── SOURCE EXTRACT ──

Do you mean NOT brush their coat dry? 
Nothing that you feed or supplement with will override genetics. It will only promote what the dog is genetically capable of producing. Otherwise, I'D be saying "Oh, well then, feed PRO PLAN, because it makes HUGE coats." It doesn't. Nothing does, outside of genetics, a healthy dog (diet contributes to this) and good hygiene.


----------



## Pointgold

Actually, I am going to add some "history"...

I have been in the "game" long enough to remember when some folks used chemicals/medications to build/hold coat. Arsenic. Thryroid supplementation. Cheque Drops (in bitches, to prevent them from coming into season and hence, blowing coat). Is winning worth the long term effects of doing this??? Not for me. 

If coat is a big deal to you (and learn the standard - Goldens should NOT be excessively coated - "dripping in coat") then look at the coats within a pedigree, feed a good quality food that YOUR dog thrives on, and give weekly baths, brush only damp coats, and use products that protect and prevent the coat from breakage (if you allow your dogs to be dogs) or, keep them under glass.


----------



## Braccarius

Pointgold said:


> Actually, I am going to add some "history"...
> 
> I have been in the "game" long enough to remember when some folks used chemicals/medications to build/hold coat. Arsenic. Thryroid supplementation. Cheque Drops (in bitches, to prevent them from coming into season and hence, blowing coat). Is winning worth the long term effects of doing this??? Not for me.
> 
> If coat is a big deal to you (and learn the standard - Goldens should NOT be excessively coated - "dripping in coat") then look at the coats within a pedigree, feed a good quality food that YOUR dog thrives on, and give weekly baths, brush only damp coats, and use products that protect and prevent the coat from breakage (if you allow your dogs to be dogs) or, keep them under glass.


I've been wrapping mine in bubble wrap for the last two years.... is glass better? 

On a side note... I have been "dry brushing" my dogs for almost two years and wondering why Harley's tail looks ratty after I brush it.... think I just learned something!


----------



## golden_fan

Thank you all for sharing..


----------



## Sally's Mom

My girls' hair or lack thereof is totally due to heat cycles. So there are about 4 months out of every year where they are either blowing coat or growing coat. I'll tell you what fixed that in the veteran bitch I am showing... ovariohysterectomy!!!! She never blows coat! However, it has also changed in texture since the surgery.


----------



## f1diva

Hello
Before I bathe my Goldens, I spray with a good conditioner. I comb thru their coat. I then bathe with a good shampoo meant for dogs. Ok, Cherrybrook. I didn't want anyone thinking I am associated with this company. Then I use my dog floor stand blow dryer. I blow the coat in the direction it grows while brushing. I remember my stud dogs father, when I first saw him. He was a Gold Rush Champion. He was drenching in conditioner all of the time. Everytime he came in from outside he was spot bathed to eliminate coat breakage. It's alot of work to keep a dog in a coat. I showed my stud dog in conformation. I did not keep in conditioner however everytime I brushed I used conditioner. A GREAT handler knows how to groom to perfection. If that is in your budget, it is an advantage. I did not let my dog live with the handler. I met him at every show. Have fun. Have a Golden Day.


----------

───
── LISTED RECORDS ──

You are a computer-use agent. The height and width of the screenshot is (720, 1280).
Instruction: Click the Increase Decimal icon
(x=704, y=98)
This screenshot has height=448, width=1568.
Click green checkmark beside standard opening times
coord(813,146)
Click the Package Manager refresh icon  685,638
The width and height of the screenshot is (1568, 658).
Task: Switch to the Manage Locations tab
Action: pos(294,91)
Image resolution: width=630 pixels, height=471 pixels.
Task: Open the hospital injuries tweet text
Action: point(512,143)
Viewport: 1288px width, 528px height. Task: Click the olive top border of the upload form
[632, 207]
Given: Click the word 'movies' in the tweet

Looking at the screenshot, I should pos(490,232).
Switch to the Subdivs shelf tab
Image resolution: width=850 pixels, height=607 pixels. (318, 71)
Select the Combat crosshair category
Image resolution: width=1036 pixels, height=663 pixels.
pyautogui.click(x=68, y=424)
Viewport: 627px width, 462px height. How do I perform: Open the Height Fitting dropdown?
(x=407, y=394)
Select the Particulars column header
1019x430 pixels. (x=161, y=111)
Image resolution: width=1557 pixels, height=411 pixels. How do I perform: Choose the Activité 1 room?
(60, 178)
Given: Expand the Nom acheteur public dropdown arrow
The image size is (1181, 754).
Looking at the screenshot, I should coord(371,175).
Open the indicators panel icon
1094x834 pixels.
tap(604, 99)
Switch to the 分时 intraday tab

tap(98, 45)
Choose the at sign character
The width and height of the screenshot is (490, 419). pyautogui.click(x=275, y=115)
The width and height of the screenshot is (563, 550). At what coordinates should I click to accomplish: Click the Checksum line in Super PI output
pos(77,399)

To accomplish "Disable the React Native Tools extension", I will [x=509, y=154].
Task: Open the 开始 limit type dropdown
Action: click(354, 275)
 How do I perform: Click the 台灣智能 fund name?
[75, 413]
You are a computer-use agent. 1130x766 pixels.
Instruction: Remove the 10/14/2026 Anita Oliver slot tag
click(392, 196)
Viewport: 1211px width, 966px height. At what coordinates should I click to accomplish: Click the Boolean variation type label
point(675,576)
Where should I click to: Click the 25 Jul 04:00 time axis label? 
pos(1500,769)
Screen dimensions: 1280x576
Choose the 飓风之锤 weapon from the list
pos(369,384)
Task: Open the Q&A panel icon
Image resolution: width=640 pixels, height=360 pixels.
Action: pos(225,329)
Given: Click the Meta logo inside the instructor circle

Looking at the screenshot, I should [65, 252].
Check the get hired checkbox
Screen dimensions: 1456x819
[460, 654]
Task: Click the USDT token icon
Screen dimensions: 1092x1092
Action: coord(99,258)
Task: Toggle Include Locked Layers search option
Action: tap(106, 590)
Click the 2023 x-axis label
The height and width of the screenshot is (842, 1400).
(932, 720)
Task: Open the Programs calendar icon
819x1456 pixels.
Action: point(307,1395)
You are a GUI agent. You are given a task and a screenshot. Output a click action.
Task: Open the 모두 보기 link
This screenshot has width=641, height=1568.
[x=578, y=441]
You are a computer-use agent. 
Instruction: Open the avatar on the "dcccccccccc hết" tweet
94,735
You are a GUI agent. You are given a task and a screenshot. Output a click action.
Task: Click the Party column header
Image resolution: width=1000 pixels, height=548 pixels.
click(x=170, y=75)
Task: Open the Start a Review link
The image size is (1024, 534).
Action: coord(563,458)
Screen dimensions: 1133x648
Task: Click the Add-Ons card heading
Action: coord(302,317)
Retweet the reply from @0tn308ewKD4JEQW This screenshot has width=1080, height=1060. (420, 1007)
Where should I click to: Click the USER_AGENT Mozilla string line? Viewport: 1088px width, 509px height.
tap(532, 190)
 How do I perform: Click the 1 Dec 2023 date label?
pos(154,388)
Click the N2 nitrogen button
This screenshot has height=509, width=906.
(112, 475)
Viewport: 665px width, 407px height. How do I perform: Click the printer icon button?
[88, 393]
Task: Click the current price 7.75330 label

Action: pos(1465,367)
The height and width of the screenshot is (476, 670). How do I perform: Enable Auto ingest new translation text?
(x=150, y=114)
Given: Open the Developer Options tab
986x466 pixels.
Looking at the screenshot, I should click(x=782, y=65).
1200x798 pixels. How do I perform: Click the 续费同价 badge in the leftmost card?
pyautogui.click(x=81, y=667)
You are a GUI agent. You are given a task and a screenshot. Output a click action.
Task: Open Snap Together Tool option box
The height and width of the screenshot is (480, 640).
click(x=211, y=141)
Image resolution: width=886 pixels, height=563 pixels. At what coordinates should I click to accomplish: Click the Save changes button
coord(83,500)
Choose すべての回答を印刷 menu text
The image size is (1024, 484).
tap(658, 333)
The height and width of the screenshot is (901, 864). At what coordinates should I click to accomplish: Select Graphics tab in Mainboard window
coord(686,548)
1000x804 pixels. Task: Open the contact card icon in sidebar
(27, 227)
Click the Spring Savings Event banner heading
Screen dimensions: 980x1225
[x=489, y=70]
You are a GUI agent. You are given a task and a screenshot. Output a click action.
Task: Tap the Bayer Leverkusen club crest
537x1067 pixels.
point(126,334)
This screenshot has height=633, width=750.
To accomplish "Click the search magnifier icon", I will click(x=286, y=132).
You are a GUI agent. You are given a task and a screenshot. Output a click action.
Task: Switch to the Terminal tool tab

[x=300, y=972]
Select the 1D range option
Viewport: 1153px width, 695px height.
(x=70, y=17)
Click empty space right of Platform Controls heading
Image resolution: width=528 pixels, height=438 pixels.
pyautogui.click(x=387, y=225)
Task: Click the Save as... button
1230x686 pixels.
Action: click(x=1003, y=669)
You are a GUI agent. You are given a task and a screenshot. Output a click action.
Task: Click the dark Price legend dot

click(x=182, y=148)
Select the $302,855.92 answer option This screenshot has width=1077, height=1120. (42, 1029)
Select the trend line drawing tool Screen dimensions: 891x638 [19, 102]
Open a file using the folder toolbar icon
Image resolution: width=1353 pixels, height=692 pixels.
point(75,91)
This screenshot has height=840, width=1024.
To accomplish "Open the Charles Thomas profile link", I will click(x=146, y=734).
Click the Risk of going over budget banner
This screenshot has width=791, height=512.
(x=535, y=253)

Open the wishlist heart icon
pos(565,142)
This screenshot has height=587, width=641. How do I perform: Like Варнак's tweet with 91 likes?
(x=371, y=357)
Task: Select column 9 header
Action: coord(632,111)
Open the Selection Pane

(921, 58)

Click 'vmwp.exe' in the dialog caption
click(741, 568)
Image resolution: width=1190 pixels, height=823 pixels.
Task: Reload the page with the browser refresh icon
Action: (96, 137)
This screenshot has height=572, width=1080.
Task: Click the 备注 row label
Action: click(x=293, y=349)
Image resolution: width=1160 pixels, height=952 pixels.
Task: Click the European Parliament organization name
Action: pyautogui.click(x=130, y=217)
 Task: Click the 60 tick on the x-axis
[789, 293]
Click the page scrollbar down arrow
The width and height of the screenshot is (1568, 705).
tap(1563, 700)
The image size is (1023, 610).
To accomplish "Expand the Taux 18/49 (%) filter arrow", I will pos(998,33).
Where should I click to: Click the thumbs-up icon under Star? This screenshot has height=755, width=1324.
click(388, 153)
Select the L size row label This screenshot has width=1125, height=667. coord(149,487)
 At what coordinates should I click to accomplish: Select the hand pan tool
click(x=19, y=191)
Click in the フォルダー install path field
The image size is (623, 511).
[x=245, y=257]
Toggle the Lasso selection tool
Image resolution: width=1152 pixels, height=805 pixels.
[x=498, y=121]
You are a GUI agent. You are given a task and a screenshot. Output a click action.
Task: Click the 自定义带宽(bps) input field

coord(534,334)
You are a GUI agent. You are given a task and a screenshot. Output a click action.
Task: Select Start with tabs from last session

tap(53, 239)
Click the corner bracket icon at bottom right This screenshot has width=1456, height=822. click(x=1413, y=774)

───

**WORK ORDER 1**
In the forum thread on Golden coats, list the steps Pointgold advises for someone to whom coat is a big deal, before the alternative of keeping the dogs under glass.
**WORK ORDER 2**
According to Sally's Mom in the forum thread on Golden coats, what fixed the coat blowing in the veteran bitch she is showing?

**YOUR RESPONSE 1**
- Look at the coats within a pedigree.
- Feed a good quality food that your dog thrives on.
- Give weekly baths.
- Brush only damp coats.
- Use products that protect and prevent the coat from breakage.

**YOUR RESPONSE 2**
An ovariohysterectomy.